Groß ist das Interesse der Serben an den Spielregeln des europäischen Marktes. Schließlich strebt das Land einen EU-Beitritt an. Das hat Auswirkungen, die sogar bis nach Wartmannsroth reichen. Eine Delegation aus der Heimat des Slivovic unternahm nämlich jetzt eine Erkundungsreise durch die Region der Rhöner Edelbrände.

Sachbearbeiter für Akohol dabei


Kolinda Hrehorovic aus dem Landwirtschafts-Ministerium, Pflanzen-Produktionsleiter Milan Cupric und Rechtsexpertin Ljiljana Diligenski besichtigten die Edelbrennerei von Anton Bischof. Begleitet wurden sie von Oberamtsrat Werner Albrecht, Sachbearbeiter für Alkohol, Bier und Spirituosen aus dem Bundesministerium für Ernährung, Landwirtschaft und Verbraucherschutz. Mit von der Partie war auch Hubert Fröhlich, Vorsitzender der Fränkischen Kleinobstbrenner.

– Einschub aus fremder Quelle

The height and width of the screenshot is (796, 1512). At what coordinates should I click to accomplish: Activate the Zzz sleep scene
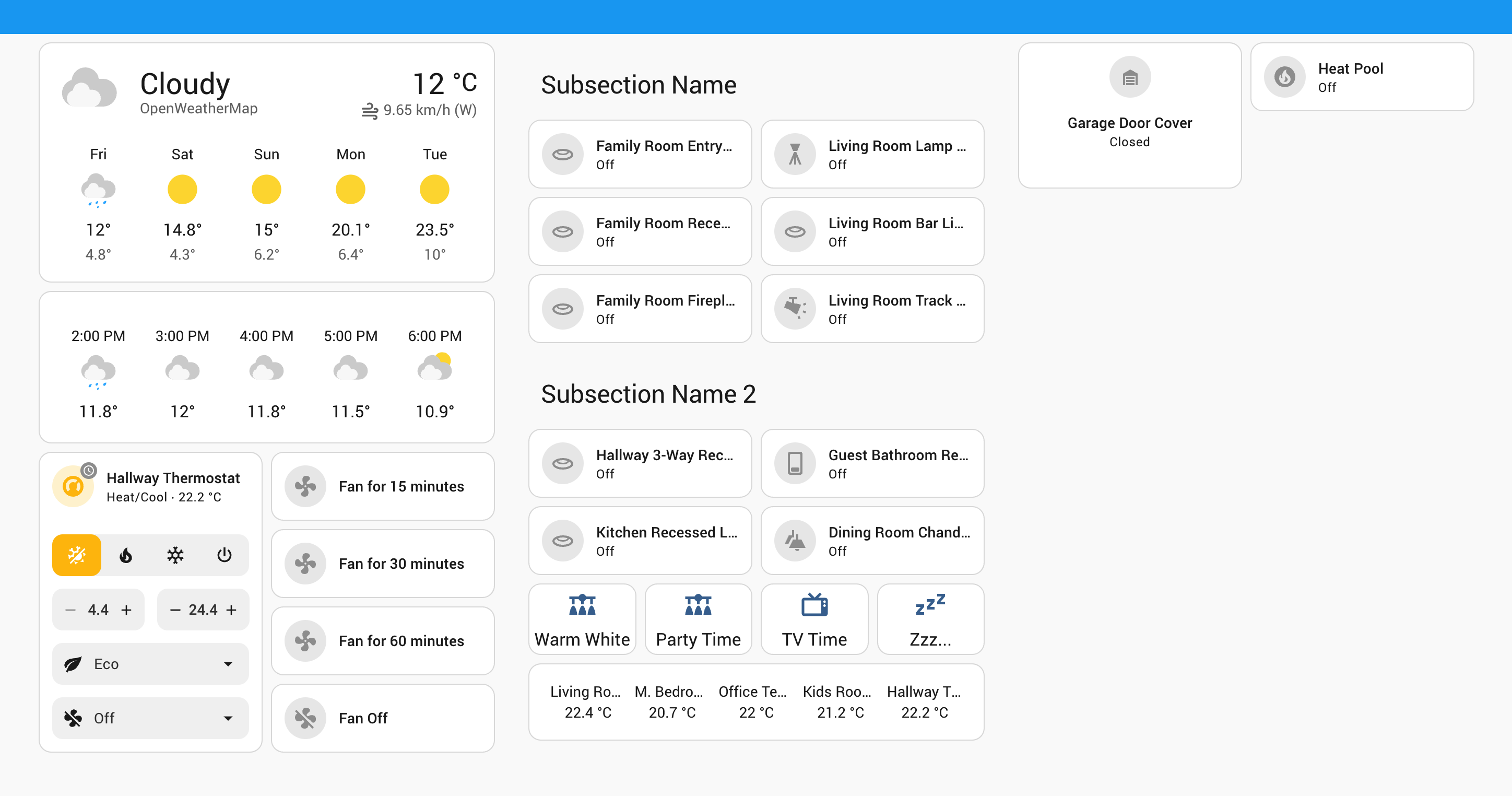click(930, 618)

Branntweinmonopol fällt weg


"Wie geht es ab 2018 weiter?", wollte Anton Bischof wissen. Denn dann ändert sich das Brennrecht, und das Branntweinmonopol fällt weg. "Die Planungssicherheit wird dann auch in der Rhön nicht mehr vorhanden sein", vermutet Bischof. Oberamtsrat Albrecht erklärte: "Nicht nur im Süden, sondern in ganz Deutschland löst ab 2018 das Abfindungsbrennen alte Brennrechte ab, die damit ihren Handelswert verlieren." Ähnlich wie in Österreich wird das Schnapsbrennen dann teurer werden. Allerdings ist laut Albrecht mit einem größeren Anwendungsbereich zu rechnen: "Zum Beispiel Wodka aus Streuobst, Essig oder Parfüm aus der Mirabelle". Die Industrie braucht jährlich zwischen 40 000 und 50 000 Hektoliter reinen Alkohol.

Steuern werden eingeführt


Derzeit wird in Serbien keine Steuer für das Brennen des Slivovic gezahlt. Nach dem Beitritt zur EU wird sich das laut Albrecht ändern. Damit sich der europäische Markt für diesen Obstbrand aus Pflaumen öffnet, müssen die hier geltenden Rechte beachtet werden. Dabei geht es zum Beispiel um den Alkoholgehalt oder die Vermeidung von Blausäure, die beim Zertrümmern von Pflaumenkernen entstehen kann.
Die Gefahr, dass der Slivovic das fränkische Zwetschgenwasser eines Tages verdrängen könnte, sieht Oberamtsrat Albrecht aber nicht: "Das Zwetschgenwasser ist geschützt und lebt dauerhaft weiter."
Milan Cupric ließ durch den Dolmetscher ein Dankeschön für die Gastfreundschaft an Bischof ausrichten: "Wir sind begeistert von dem herzlichen Empfang." Seine Brennerei habe ihn beeindruckt, und Bischof habe sein Wissen an die Besucher gut weitergegeben.

"Innovativer Meister"


Auch der Vorsitzende der Fränkischen Kleinobstbrenner war voll des Lobes. "Das ist hier ein Vorzeigebetrieb", betonte Hubert Fröhlich und nannte Bischof einen "innovativen Meister des Brennens". Dieser dankte seinerseits für Interesse und Aufgeschlossenheit. Dann wurde das Glas erhoben, natürlich mit edlen Bränden.